• Task instructions
The answer must consist of each line below that holds the word "agent", copied as it stands.

BEGIN Data provided

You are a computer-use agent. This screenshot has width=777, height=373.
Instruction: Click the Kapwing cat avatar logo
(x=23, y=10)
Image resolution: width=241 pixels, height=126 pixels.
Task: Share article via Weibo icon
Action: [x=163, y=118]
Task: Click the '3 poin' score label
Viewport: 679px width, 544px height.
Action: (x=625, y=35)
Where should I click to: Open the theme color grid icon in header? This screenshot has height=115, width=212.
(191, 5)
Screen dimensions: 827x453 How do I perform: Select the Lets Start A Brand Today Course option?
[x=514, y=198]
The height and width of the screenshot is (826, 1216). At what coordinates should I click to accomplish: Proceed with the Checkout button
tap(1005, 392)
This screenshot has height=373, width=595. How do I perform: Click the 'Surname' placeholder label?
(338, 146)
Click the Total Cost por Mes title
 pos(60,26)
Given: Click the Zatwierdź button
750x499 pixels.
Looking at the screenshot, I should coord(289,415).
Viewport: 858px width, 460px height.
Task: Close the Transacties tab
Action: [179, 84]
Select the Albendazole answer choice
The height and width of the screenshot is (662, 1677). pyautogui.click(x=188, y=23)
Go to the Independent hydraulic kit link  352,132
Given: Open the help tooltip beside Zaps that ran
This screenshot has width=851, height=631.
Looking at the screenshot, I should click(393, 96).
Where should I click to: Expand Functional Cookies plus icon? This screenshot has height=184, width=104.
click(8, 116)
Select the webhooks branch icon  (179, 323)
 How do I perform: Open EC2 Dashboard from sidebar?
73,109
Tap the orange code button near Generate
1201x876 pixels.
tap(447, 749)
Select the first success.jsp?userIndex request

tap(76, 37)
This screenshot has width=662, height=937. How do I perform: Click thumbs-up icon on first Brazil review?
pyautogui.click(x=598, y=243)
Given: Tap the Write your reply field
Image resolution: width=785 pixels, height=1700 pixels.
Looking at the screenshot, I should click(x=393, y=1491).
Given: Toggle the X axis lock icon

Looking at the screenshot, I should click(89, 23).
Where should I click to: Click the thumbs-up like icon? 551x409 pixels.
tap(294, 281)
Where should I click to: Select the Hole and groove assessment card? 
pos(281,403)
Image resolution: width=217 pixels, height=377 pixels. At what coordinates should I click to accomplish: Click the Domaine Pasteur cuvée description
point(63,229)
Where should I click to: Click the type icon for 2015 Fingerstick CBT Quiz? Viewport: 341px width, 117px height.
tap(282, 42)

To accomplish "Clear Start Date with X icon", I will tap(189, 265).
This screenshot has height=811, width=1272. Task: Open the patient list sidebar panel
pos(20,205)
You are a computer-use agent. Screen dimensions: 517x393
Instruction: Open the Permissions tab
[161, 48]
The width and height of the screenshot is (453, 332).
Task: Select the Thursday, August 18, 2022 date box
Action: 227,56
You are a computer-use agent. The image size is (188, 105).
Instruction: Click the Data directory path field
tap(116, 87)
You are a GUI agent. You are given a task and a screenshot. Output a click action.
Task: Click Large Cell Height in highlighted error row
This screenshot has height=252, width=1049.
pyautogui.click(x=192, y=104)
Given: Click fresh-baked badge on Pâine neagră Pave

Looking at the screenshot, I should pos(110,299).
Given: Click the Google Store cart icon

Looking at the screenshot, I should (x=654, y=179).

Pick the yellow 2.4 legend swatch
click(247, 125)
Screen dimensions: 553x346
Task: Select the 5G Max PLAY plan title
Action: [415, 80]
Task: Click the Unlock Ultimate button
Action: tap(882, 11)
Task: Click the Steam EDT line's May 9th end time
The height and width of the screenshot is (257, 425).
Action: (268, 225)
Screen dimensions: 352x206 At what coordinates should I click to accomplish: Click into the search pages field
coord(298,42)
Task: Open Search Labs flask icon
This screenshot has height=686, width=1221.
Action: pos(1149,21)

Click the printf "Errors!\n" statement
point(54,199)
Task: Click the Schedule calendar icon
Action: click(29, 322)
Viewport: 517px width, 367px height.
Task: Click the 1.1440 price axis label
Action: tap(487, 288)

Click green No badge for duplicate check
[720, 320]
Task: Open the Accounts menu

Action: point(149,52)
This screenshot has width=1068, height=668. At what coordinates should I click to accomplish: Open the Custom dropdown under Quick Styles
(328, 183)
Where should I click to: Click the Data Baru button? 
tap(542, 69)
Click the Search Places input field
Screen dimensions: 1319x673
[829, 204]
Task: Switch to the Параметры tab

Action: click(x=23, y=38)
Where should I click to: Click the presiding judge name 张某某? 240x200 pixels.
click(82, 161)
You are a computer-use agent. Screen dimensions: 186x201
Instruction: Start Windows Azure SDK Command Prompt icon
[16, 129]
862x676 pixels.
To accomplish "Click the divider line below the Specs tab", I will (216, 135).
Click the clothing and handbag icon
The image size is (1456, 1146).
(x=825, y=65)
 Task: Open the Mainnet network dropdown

END Data provided

• Exercise response
You are a computer-use agent. This screenshot has width=777, height=373.
You are a computer-use agent. Screen dimensions: 517x393
You are a computer-use agent. The image size is (188, 105).
You are a GUI agent. You are given a task and a screenshot. Output a click action.
You are a computer-use agent. Screen dimensions: 186x201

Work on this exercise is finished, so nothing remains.